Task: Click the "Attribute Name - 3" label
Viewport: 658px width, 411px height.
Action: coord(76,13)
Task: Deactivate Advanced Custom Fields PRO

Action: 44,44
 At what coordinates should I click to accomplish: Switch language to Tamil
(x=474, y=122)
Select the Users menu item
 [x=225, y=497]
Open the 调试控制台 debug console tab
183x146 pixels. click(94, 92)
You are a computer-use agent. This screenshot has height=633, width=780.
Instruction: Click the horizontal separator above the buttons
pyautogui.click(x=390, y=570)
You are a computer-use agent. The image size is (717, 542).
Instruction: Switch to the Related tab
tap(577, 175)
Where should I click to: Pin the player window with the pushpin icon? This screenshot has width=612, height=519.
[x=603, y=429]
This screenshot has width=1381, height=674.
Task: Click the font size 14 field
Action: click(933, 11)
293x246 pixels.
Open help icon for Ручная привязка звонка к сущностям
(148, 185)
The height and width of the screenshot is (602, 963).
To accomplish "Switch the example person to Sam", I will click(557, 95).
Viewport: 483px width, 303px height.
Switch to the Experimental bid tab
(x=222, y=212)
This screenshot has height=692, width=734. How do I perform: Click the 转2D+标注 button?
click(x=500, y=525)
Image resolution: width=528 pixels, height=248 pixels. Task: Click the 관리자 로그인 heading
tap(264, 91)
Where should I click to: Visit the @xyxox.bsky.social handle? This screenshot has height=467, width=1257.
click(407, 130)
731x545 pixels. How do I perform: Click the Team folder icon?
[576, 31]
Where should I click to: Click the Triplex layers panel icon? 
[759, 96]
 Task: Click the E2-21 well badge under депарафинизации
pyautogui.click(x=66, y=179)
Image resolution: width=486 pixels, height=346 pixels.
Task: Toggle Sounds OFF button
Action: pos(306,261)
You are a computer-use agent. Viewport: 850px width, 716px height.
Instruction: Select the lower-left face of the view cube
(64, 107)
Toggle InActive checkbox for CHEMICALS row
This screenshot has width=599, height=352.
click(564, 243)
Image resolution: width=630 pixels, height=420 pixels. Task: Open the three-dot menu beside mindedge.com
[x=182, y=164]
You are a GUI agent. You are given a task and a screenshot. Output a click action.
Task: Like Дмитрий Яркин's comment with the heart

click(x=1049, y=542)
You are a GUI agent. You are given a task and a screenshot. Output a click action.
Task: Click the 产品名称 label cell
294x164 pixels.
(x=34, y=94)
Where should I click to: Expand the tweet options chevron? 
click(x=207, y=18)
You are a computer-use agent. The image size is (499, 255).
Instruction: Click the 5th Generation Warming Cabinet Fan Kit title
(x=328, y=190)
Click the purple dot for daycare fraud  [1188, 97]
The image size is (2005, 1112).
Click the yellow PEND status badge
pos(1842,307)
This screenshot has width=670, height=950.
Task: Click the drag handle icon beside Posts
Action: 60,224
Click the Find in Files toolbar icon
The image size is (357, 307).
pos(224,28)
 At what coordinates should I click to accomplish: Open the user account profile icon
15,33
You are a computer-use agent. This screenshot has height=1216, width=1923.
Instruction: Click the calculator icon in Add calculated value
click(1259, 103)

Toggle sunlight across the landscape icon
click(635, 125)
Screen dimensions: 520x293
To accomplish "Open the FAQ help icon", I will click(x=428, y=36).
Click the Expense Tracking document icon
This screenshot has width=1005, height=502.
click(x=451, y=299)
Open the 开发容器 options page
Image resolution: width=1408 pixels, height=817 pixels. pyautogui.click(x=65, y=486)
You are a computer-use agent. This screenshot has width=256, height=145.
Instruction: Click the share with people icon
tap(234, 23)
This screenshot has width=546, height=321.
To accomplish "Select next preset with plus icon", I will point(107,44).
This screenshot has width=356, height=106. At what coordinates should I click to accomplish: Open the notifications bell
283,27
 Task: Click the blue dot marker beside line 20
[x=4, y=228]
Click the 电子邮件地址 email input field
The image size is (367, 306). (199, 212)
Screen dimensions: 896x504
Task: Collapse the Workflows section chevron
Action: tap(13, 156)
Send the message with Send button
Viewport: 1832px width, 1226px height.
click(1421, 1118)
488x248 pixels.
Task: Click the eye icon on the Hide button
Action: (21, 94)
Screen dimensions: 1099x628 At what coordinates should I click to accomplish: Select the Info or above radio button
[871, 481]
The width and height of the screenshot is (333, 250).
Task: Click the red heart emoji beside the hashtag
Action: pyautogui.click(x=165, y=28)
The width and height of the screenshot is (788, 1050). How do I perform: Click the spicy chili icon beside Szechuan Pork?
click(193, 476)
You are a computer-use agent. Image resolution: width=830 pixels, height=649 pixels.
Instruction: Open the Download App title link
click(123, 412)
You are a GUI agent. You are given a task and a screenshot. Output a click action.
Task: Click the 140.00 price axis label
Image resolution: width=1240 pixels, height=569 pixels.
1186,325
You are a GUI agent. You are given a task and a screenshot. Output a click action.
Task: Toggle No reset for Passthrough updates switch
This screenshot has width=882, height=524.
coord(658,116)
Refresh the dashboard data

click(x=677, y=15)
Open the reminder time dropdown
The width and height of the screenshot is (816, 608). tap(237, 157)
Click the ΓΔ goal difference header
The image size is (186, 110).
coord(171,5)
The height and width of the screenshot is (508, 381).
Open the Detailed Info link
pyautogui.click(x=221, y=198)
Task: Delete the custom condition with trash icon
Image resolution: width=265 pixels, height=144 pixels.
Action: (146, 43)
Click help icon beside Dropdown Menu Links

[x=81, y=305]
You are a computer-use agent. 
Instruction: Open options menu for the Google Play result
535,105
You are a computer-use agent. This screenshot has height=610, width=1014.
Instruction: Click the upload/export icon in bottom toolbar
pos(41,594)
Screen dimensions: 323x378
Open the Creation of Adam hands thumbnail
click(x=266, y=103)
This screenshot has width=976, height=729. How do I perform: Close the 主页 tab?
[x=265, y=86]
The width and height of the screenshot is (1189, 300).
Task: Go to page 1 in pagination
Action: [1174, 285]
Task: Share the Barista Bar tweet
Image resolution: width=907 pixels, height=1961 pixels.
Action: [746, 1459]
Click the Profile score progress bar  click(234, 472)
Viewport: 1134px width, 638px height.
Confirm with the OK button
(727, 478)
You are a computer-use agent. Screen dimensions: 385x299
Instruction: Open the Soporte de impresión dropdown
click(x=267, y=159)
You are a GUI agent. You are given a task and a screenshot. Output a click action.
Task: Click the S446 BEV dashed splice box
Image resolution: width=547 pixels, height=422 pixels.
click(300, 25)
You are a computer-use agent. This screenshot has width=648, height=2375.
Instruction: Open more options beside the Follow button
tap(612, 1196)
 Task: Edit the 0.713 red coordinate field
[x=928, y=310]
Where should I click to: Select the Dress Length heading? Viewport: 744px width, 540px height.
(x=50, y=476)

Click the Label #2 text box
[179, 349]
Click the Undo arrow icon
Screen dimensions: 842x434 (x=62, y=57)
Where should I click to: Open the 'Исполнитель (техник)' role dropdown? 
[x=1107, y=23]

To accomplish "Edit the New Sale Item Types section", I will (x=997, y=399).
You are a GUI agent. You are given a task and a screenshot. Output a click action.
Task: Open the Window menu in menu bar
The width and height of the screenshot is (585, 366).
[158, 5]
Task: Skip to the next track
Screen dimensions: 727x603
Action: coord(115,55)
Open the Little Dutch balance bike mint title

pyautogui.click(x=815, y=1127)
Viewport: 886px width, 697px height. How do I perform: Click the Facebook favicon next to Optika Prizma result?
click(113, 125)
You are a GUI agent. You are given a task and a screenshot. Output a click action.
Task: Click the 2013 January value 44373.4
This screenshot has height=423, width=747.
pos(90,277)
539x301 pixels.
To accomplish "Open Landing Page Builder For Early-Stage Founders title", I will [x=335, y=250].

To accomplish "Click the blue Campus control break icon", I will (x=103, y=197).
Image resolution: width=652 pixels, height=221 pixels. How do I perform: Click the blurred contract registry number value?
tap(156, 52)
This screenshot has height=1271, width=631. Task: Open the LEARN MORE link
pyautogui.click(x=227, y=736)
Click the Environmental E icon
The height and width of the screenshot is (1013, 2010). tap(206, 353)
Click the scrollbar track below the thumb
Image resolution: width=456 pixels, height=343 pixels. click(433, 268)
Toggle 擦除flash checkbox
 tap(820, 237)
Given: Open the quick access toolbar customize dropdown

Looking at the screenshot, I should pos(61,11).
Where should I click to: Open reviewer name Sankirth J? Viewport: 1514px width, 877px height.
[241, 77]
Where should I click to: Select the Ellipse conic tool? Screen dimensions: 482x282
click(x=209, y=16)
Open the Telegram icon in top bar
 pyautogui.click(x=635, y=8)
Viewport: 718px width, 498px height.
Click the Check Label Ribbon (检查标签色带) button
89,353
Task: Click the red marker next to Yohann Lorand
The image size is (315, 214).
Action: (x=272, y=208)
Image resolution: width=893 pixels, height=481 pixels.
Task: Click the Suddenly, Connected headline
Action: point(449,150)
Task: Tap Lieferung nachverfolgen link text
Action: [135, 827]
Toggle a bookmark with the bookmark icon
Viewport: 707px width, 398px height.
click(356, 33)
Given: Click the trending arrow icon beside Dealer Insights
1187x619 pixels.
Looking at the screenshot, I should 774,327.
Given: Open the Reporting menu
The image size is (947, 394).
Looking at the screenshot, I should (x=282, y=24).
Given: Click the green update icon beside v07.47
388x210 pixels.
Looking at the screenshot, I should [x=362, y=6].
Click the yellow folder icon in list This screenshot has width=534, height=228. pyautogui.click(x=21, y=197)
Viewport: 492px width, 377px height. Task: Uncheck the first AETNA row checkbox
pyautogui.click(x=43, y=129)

----------

# TASK GOAL
Locate each line above that contains the string "options" and copy those lines. Case counts.

# FULL RESPONSE
Where should I click to: Expand the tweet options chevron? 
Open the 开发容器 options page
Instruction: Open options menu for the Google Play result
Instruction: Open more options beside the Follow button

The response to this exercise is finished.